### What is expected
Take the line with "[+ Informações] (239, 600)" and every line after it in the data. Transcribe them exactly, through the last.

### Stored records
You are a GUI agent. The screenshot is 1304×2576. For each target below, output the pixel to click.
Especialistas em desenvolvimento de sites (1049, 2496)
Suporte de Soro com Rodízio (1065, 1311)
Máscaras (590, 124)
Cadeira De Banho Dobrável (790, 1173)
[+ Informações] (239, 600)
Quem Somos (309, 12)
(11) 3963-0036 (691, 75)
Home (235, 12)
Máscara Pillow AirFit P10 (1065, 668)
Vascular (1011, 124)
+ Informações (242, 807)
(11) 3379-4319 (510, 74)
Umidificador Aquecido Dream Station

### Task solution
[+ Informações] (239, 600)
Quem Somos (309, 12)
(11) 3963-0036 (691, 75)
Home (235, 12)
Máscara Pillow AirFit P10 (1065, 668)
Vascular (1011, 124)
+ Informações (242, 807)
(11) 3379-4319 (510, 74)
Umidificador Aquecido Dream Station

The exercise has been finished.